Since early June, Hitch has been providing carpooling service to passengers. That was before Lyft, Uber, and SideCar all announced they were debuting with a carpooling option. Similar to UberPool, LyftLine and SideCar’s Shared Rides, Hitch’s app would connect multiple passengers travelling along similar routes, yielding a fairly cheap price for the ride. The app will also show some Facebook information about fellow passengers, like mutual friends and shared "likes."
With the acquisition, Hitch will be incorporated into Lyft's platform and its cofounders, Snir Koesh and Noam Szpiro will join Lyft. Hitch's service will close down Tuesday.
"Similar to Lyft, Hitch has always believed the shared rides experience is inherently social, and we're excited that they're joining the team to accelerate this movement together," Lyft wrote in a blog post.

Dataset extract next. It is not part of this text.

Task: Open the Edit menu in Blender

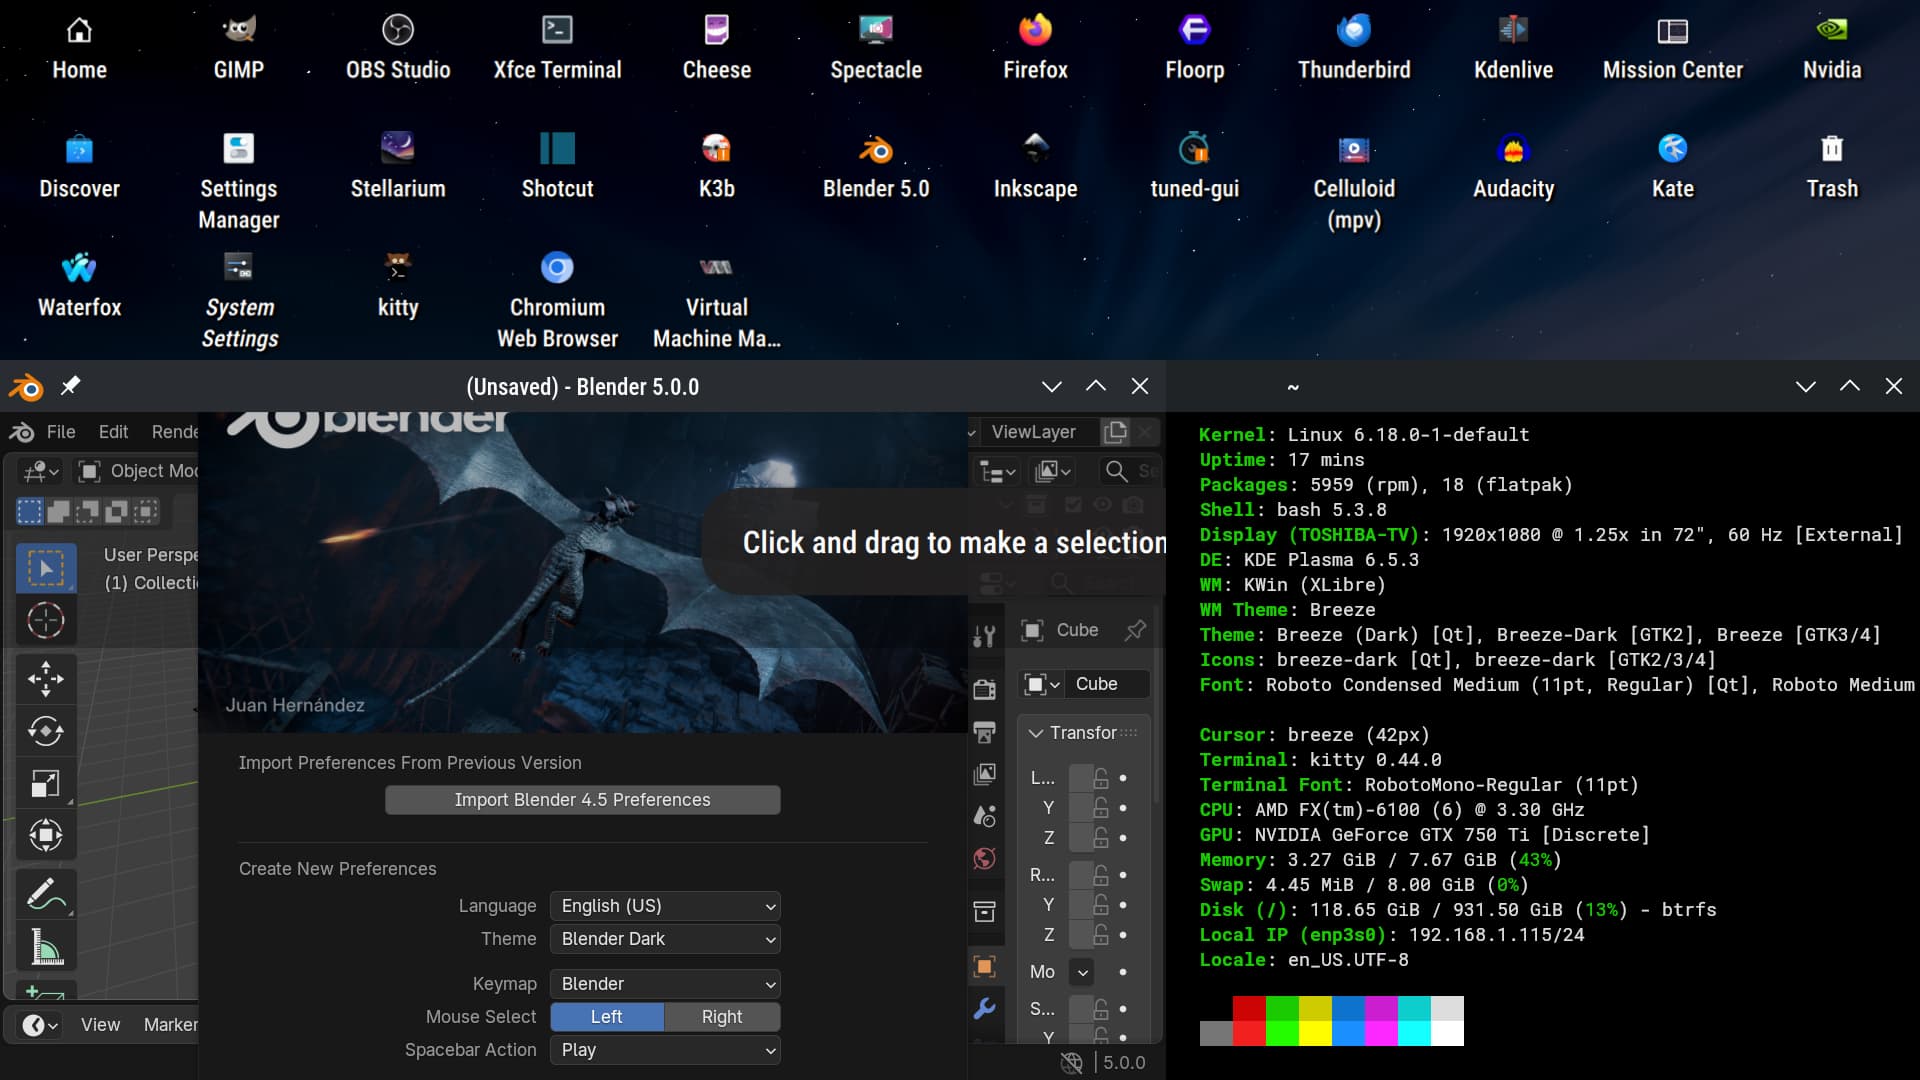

Before creating Hitch, its founders created a ride aggregation service called Corral Rides. The app attempted to be a hub for three ride-sharing companies like Uber, Lyft, and SideCar, as well as public transportation times. However, it didn’t take too long before competing companies shut down access to their services.
This would be Lyft’s second acquisition towards its carpooling efforts. Earlier this year, the company acquired Rover, an app that can calculate public transportation options. Its car pooling service, Lyft Line is now an option in San Francisco and Los Angeles. Lyft said that passengers could roughly save about 30% to 40% off a ride with Lyft Line and up to 60% depending on the ride. The company raised nearly $250 million in funding earlier this year to expand into new markets and to take on Uber, which has been investing in its technology since a long time and has a lot more resources in terms of finance and drivers on the road.
However, the California Public Utilities Commission has its issues with the service. Earlier this month, the regulatory agency issued a warning to UberX operator Uber Technologies, Lyft and SideCar over their carpool features saying it’s illegal under California law to charge passengers a single fare when carrying multiple passengers in one vehicle. But all of the services continue.
"Lyft Line is in its early stages, and we're only beginning to see what we can do with shared ride," Lyft wrote. "We have seen incredible growth and demand for Lyft Line in San Francisco, and the Hitch team and technology will help us move even faster to bring shared rides to more people."
Uber certainly seems to have taken over the majority of the market. According to FutureAdvisor, credit card customers spent nearly $26.2 million on 1.2 million Uber rides, while spending just $2.2 million on 170,000 Lyft rides.